## [Assignment]
The answer must be a single number: the count of lines in the listing that hold the string "Adults".

## [Data for this task]
"""
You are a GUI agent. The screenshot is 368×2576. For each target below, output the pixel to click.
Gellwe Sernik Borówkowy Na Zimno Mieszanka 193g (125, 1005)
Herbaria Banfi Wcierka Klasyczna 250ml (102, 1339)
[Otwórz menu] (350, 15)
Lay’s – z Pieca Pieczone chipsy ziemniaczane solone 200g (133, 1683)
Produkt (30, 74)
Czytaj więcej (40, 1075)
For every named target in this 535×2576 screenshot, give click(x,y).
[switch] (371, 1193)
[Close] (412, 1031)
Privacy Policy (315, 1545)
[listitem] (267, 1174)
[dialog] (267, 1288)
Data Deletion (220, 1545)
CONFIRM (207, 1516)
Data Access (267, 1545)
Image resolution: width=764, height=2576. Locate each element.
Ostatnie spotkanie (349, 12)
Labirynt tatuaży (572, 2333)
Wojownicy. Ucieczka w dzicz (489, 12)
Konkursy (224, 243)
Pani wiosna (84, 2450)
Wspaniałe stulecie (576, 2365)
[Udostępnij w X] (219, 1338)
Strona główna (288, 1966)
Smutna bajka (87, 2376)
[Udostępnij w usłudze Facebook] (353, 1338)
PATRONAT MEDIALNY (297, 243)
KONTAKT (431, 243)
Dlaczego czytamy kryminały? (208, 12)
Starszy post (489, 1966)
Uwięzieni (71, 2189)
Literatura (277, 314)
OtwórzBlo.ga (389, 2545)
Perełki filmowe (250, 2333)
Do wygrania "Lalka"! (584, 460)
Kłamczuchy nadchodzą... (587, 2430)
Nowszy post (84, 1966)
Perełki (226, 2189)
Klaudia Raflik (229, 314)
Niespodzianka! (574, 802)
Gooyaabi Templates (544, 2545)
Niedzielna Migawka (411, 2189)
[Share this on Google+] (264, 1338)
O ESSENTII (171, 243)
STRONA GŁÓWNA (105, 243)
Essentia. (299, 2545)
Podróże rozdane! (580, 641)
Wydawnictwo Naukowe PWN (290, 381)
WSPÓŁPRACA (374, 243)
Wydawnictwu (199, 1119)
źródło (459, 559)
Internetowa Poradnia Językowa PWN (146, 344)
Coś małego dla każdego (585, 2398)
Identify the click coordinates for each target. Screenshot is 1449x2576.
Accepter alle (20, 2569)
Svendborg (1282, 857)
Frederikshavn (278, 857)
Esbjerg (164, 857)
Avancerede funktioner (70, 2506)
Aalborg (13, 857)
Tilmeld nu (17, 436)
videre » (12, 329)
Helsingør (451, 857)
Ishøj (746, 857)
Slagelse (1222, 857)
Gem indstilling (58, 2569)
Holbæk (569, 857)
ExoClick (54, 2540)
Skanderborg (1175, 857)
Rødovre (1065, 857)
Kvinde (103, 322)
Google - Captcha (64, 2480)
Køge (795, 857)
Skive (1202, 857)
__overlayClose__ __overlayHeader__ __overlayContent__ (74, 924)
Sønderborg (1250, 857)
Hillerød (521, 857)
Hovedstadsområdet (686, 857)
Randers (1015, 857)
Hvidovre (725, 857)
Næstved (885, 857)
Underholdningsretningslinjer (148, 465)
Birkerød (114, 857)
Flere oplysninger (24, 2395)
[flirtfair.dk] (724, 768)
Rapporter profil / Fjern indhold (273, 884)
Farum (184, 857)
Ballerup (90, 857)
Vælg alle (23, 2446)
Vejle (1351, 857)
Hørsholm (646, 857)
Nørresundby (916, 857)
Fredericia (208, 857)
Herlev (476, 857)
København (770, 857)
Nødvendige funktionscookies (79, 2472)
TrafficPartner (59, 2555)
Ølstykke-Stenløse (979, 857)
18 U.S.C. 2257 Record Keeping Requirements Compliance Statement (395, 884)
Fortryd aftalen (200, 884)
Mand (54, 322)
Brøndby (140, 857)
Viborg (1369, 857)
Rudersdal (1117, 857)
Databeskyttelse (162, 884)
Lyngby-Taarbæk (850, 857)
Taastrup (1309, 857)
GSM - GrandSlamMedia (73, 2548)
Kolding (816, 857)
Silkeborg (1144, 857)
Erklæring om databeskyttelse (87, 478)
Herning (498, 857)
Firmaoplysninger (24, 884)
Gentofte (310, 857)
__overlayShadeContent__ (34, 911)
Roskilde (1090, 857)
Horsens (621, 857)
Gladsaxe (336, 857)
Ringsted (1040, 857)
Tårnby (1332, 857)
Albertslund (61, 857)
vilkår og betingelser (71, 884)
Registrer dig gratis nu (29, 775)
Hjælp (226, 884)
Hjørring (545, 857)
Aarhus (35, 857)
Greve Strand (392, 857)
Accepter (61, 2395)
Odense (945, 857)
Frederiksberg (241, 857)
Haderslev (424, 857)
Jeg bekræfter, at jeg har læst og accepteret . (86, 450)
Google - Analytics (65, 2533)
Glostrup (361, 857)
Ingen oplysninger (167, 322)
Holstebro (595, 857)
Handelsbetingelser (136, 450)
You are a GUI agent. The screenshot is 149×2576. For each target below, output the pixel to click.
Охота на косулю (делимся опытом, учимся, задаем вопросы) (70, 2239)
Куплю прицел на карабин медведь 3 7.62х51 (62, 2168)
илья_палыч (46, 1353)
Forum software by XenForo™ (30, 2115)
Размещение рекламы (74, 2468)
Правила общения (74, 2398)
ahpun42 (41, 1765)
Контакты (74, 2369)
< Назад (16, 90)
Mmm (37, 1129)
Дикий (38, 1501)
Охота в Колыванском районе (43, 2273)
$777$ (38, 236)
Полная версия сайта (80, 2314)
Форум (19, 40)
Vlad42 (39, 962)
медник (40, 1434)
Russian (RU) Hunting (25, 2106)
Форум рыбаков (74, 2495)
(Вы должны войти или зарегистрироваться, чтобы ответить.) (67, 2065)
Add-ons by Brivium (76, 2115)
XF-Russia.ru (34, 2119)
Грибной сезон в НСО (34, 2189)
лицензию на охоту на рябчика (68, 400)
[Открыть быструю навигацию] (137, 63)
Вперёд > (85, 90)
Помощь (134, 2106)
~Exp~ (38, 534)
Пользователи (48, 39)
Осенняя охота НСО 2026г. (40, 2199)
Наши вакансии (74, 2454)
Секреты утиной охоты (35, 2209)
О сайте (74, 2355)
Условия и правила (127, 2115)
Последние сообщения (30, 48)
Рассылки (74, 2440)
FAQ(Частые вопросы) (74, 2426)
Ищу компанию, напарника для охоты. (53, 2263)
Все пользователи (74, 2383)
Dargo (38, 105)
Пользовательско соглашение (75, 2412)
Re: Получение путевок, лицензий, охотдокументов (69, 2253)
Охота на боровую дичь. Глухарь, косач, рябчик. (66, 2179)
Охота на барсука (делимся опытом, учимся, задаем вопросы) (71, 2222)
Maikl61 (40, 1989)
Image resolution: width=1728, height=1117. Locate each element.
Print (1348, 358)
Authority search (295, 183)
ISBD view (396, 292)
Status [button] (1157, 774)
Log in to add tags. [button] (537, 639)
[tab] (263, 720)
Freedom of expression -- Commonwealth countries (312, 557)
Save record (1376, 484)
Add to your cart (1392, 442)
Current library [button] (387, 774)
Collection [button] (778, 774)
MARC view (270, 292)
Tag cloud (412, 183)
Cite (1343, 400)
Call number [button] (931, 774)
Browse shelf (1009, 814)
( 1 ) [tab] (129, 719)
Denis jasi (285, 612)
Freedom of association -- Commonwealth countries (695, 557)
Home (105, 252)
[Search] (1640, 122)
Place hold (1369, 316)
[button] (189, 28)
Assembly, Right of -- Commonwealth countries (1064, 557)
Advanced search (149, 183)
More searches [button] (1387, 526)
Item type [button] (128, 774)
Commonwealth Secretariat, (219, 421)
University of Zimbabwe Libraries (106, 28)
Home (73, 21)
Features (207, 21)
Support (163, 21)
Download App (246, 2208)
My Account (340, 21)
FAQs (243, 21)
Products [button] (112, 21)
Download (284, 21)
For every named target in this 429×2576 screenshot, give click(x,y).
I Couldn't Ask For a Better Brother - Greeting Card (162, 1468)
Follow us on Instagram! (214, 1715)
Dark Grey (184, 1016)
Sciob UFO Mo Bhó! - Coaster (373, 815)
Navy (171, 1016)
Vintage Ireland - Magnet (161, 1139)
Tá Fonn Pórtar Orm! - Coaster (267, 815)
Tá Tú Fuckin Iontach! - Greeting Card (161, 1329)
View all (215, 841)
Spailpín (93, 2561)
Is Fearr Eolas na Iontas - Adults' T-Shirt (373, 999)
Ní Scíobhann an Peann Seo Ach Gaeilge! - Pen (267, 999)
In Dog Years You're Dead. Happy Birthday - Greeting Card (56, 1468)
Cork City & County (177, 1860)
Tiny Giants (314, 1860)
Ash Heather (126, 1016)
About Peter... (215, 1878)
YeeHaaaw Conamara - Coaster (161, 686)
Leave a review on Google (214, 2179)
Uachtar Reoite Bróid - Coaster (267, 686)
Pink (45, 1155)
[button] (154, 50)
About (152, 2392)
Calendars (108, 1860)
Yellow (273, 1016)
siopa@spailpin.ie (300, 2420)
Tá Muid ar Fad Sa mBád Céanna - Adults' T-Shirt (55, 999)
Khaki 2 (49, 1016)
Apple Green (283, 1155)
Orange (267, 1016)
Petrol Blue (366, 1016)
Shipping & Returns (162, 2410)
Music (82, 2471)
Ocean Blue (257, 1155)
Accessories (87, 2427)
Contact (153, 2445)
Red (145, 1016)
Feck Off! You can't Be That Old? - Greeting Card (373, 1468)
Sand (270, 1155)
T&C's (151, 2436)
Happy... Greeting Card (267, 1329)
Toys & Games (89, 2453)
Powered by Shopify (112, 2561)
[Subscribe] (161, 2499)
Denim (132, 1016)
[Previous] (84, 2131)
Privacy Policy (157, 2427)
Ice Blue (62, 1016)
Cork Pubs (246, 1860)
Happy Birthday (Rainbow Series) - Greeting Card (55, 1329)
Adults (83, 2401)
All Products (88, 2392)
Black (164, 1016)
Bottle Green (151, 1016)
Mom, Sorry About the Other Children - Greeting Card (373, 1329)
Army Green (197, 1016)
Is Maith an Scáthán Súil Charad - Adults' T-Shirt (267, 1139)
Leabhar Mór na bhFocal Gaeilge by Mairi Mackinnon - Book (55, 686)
"""
## [Problem solution]
4